### Brief
Which lines in the listing below contain the string "Collapse" with the same capitalization? Show each of those lines in full.

****************************************

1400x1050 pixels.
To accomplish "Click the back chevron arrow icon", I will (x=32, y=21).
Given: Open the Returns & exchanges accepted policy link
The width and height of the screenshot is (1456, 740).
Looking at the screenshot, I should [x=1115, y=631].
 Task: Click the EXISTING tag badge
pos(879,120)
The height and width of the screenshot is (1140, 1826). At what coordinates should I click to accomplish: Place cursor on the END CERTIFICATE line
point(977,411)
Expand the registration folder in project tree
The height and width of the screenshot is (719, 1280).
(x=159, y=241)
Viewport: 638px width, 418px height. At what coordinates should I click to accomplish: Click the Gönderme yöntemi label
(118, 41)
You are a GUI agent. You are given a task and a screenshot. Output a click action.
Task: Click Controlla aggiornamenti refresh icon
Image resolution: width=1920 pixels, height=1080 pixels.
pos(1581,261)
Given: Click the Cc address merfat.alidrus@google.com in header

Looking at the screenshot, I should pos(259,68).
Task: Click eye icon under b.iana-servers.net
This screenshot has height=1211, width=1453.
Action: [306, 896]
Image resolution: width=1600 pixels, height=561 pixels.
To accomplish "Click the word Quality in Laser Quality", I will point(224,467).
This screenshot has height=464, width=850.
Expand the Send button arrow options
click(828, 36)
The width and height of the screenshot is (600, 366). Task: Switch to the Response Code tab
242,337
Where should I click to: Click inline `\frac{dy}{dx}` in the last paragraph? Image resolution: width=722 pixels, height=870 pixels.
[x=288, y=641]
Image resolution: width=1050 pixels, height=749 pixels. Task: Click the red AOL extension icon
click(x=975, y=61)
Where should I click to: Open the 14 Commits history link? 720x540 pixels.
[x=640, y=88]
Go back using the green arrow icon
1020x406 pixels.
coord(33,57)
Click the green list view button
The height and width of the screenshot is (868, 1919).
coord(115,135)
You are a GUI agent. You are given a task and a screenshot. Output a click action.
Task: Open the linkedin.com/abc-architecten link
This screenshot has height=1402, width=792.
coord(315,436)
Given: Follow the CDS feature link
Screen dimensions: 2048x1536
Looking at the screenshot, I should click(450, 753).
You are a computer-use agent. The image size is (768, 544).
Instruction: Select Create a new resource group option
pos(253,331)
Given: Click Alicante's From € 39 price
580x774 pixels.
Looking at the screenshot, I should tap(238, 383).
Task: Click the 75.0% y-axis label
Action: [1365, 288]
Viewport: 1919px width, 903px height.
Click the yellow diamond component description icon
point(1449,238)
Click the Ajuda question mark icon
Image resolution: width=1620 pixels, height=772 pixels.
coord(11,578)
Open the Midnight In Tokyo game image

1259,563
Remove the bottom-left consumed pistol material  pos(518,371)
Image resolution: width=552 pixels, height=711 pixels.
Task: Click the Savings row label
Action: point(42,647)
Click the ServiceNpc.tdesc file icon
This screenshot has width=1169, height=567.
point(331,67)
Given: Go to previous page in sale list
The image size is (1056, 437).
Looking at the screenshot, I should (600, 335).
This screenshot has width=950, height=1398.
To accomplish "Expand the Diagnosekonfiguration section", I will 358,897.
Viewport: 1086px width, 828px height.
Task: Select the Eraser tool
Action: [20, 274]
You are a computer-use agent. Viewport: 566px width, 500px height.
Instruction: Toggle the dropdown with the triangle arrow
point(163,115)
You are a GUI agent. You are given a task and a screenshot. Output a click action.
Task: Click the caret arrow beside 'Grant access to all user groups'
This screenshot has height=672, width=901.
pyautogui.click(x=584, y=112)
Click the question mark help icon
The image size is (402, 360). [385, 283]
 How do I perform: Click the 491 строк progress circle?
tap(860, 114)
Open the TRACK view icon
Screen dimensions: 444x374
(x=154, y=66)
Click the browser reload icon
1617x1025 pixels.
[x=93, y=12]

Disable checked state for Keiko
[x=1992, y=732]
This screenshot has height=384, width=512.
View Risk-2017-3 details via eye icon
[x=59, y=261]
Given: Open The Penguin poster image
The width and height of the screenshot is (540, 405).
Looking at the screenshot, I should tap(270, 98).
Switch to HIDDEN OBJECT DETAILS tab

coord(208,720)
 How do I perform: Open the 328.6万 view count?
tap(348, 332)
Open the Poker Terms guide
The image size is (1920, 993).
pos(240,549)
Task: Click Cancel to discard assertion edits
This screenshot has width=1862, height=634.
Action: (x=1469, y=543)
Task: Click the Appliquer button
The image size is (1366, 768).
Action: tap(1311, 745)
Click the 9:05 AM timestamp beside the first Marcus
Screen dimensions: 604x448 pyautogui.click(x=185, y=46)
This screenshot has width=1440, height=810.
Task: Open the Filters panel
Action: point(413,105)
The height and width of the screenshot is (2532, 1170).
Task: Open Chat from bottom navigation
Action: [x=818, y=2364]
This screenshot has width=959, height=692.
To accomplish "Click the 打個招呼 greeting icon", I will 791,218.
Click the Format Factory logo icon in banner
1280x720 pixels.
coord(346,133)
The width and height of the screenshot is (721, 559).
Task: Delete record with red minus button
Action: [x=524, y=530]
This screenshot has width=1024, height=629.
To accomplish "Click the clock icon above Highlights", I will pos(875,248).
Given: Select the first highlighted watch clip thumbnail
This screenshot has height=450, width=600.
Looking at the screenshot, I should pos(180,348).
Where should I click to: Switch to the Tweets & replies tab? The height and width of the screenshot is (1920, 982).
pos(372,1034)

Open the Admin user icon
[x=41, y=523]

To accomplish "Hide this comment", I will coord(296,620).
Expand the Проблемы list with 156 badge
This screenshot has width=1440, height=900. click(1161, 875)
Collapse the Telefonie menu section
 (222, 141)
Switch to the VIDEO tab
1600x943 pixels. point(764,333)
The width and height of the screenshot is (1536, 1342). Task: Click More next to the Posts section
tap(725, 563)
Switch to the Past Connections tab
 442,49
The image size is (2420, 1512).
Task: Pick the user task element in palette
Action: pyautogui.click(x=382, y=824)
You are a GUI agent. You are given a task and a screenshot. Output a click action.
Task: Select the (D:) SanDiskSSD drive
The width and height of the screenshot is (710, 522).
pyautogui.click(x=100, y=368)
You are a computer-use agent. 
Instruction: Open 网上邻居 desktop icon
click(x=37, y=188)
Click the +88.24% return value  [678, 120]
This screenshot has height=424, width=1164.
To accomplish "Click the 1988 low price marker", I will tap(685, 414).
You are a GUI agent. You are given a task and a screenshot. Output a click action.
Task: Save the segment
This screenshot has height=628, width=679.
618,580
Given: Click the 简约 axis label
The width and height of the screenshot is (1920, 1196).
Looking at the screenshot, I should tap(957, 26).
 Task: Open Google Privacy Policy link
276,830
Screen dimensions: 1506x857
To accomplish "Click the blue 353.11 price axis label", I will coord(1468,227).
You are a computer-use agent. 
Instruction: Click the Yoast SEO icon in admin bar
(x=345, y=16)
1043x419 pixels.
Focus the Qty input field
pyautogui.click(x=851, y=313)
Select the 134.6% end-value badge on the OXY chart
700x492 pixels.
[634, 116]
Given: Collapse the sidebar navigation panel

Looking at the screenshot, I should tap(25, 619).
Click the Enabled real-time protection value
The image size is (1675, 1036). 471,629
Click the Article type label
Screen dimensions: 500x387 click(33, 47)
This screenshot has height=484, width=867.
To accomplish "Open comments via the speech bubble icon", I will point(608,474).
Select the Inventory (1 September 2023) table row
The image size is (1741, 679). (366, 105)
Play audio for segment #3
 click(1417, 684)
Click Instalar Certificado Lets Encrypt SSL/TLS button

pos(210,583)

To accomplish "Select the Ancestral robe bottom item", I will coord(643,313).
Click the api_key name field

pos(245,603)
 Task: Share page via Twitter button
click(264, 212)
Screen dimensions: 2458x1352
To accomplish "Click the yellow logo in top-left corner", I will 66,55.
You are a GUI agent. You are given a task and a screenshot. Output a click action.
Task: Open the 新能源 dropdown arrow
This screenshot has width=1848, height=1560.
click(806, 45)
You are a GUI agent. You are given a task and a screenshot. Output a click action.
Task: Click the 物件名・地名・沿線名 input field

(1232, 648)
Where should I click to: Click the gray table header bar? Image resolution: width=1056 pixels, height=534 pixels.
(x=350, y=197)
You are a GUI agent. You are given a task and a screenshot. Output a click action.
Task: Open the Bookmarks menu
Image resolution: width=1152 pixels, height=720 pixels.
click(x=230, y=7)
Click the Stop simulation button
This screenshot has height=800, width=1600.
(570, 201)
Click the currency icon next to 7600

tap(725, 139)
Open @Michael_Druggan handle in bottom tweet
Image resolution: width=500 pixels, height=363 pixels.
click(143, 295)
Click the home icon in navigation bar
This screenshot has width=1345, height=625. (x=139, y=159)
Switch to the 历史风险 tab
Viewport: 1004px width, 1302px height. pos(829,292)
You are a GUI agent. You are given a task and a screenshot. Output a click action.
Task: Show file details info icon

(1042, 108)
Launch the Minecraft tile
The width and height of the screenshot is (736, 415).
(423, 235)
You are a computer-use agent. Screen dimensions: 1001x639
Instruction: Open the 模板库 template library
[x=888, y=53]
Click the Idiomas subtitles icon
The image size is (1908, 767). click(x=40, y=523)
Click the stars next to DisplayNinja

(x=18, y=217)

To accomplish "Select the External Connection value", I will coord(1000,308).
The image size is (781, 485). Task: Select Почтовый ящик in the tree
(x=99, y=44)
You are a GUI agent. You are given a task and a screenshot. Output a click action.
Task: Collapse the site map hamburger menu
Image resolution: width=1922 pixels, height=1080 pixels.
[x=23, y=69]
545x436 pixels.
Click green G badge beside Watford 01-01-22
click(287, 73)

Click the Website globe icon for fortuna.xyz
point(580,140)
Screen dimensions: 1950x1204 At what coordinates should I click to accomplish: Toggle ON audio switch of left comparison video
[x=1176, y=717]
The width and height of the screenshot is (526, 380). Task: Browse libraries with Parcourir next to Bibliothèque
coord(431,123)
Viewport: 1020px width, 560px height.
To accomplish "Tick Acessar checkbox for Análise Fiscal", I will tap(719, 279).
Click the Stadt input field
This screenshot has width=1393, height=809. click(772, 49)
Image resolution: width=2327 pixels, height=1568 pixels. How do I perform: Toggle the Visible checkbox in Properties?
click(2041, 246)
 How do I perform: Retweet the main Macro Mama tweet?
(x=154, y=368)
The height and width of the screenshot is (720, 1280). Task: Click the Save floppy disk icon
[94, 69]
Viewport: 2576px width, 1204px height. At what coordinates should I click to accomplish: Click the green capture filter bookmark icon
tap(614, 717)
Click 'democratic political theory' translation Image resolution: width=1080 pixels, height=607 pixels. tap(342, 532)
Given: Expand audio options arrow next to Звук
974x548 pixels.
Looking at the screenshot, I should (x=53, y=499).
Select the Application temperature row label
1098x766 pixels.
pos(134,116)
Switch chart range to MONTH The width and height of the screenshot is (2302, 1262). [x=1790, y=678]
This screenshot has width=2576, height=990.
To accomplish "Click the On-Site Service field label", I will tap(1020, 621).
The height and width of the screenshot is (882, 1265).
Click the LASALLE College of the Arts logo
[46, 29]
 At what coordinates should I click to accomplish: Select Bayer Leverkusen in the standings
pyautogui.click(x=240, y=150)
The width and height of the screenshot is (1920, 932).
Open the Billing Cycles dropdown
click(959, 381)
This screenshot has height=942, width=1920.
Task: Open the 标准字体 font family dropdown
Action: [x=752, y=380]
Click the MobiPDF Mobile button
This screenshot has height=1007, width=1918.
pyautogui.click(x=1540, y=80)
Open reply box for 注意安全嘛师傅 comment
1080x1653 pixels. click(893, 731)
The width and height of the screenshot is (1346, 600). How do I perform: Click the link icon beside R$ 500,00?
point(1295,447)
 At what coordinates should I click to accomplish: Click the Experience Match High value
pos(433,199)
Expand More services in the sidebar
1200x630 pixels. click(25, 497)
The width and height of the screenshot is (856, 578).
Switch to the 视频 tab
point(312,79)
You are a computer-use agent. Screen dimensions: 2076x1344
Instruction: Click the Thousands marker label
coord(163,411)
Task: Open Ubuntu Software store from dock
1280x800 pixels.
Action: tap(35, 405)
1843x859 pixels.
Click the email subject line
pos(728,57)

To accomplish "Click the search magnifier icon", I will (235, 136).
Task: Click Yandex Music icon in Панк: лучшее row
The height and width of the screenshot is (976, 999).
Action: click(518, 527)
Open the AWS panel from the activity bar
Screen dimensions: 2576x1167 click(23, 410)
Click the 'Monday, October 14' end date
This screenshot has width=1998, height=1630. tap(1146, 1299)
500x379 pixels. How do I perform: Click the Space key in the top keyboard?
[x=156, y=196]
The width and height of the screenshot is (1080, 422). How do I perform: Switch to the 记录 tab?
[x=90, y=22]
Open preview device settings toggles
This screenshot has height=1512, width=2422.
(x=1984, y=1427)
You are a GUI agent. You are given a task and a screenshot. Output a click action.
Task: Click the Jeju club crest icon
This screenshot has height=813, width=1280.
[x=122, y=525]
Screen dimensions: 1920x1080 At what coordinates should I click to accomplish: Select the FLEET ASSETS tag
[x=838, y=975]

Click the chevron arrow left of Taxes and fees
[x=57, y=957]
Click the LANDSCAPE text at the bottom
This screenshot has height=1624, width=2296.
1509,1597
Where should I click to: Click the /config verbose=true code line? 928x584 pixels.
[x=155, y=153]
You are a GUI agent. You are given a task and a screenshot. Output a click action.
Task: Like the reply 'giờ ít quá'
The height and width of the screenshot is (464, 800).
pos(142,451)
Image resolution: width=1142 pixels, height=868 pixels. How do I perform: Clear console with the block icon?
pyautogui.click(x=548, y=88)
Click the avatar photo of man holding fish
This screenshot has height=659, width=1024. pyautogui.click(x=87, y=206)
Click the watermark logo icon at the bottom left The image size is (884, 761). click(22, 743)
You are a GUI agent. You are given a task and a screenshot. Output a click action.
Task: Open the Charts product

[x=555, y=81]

****************************************

### Completed task
Collapse the Telefonie menu section
Given: Collapse the sidebar navigation panel
Task: Collapse the site map hamburger menu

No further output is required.